→ **Exercise description**
Below are some records. Print exactly the lines between the one holding "Screen dimensions: 866x381" and the one holding "Select first Legal Team member icon", inclusive, and nothing else.

→ **Data to examine**
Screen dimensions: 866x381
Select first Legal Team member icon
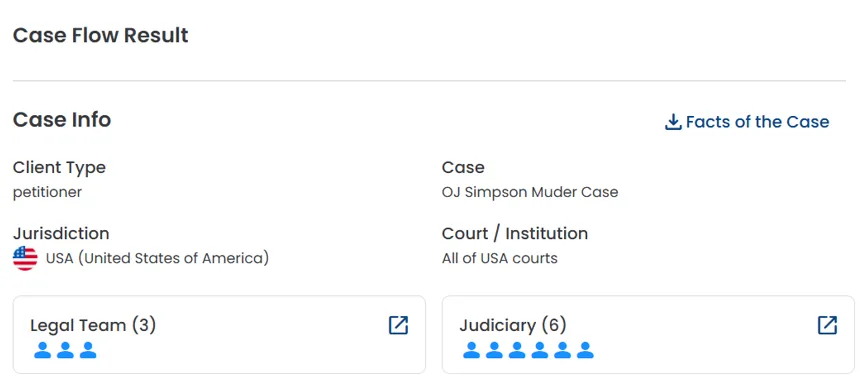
* * *
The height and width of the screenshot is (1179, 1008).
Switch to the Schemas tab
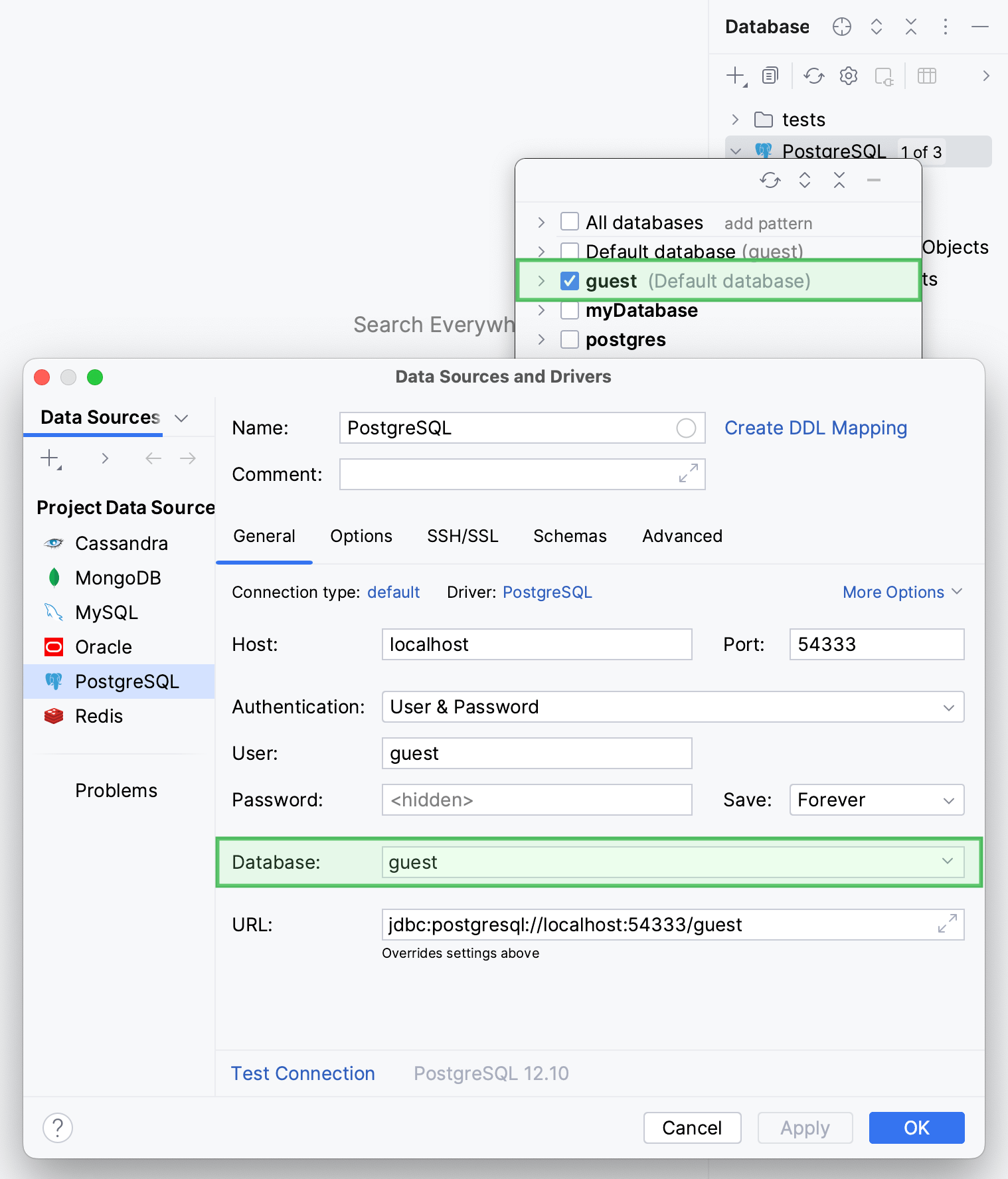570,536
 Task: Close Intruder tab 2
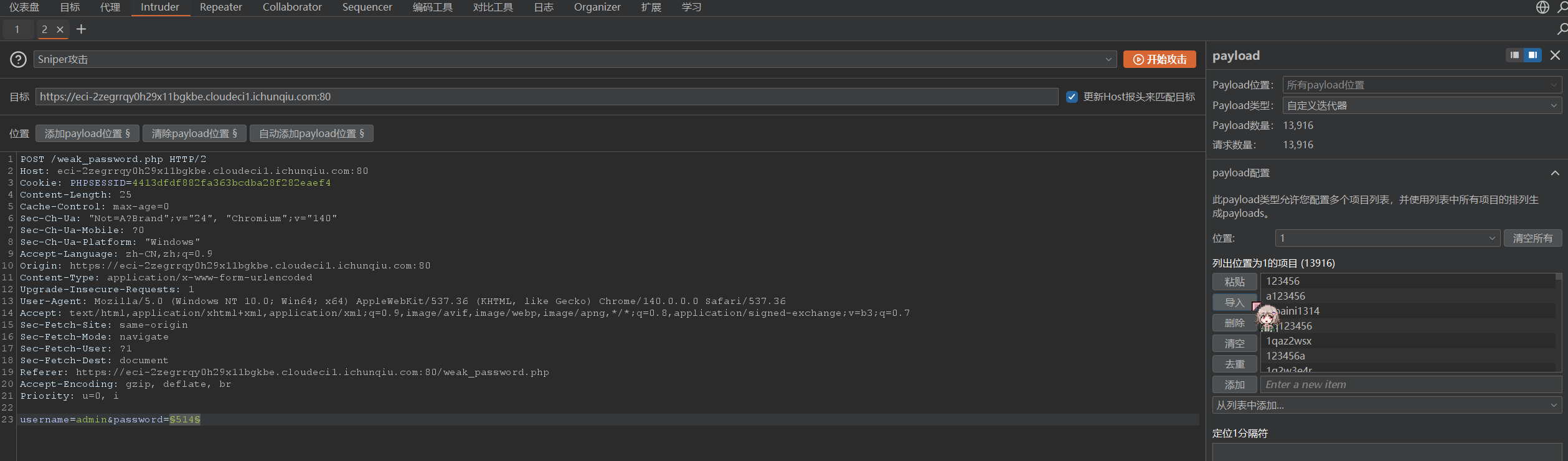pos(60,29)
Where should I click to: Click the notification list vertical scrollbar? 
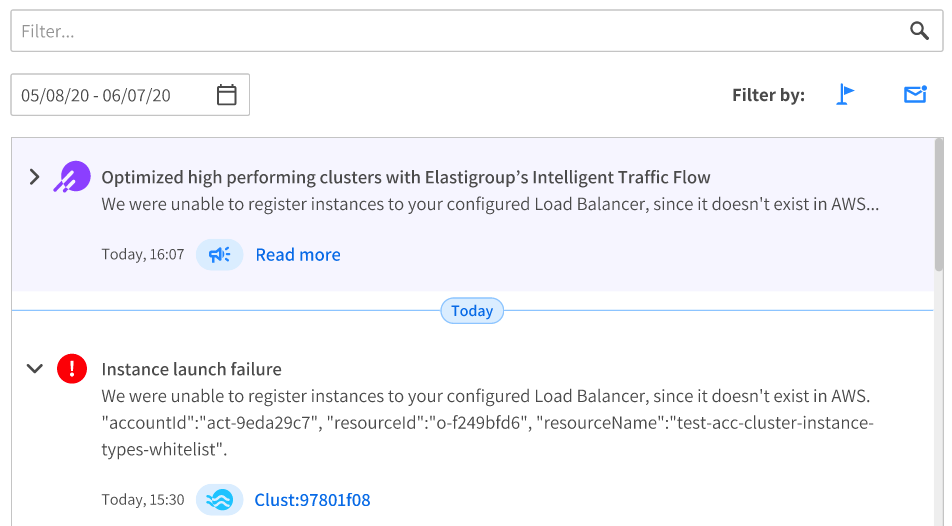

→ **Task result**
Screen dimensions: 866x381
Select first Legal Team member icon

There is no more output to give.